Calling out this lofty price of admission, Odell says that Wintour has effectively priced everyone other than tech companies and their billionaire founders or CEOs from attending. She says that tech companies have "not only run roughshod over society writ large but are also run by some of the most loathed people in the world," pointing to Mark Zuckerberg appearing on the front row of a Prada show.
Even if Bezos covered the Met Gala's $6 million price tag, it would supposedly be equivalent to the average American household spending just $2. Table buyers for 2026 are said to include OpenAI, Snapchat, and Meta, which seems unsurprising given that the latter's first quarter earnings are expected to reach more than $55 billion in revenue when compared to Gucci's $1.5 billion.

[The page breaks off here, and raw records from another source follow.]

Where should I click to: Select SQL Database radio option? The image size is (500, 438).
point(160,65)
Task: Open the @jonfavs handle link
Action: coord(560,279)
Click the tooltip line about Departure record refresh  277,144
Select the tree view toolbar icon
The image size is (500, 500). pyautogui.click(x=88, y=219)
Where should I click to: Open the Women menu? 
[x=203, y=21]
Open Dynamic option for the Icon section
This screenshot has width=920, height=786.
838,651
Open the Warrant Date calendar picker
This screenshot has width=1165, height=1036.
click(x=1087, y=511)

Of course, the PR and marketing that comes from Bezos sponsoring the Met Gala isn't exactly new.
Amazon first sponsored the Met Gala in 2012 when it opened the Schiaparelli and Prada: Impossible Conversations exhibition. This set a trend, with Yahoo footing the bill in 2016, Apple in 2017, and Instagram opting for both 2021 and 2022.
TikTok reportedly broke the record when it splashed in the 'high seven figures' for 2024's Met Gala, which just so happened to be the same year OpenAI was integrated into the exhibition.
Despite Sam Altman being thrown out of the Ritz due to his sports shoes, Odell suggests it wouldn't be out of place to see him or Zuckerberg descending the stairs to shake hands with Bezos, noting: "They may not be cool, but if the party is this expensive, who else has the money to buy a seat?"
Fearing that the Met Gala could be in danger of becoming 'uncool' as it's flooded with Silicon Valley billionaires, she concluded: "Has the event become so expensive and tech billionaires so wealthy that the fashion brands the evening is meant to support have gotten an inadvertent boot for people who can stage a Met Gala at one of their homes for Kris Jenner’s birthday party?"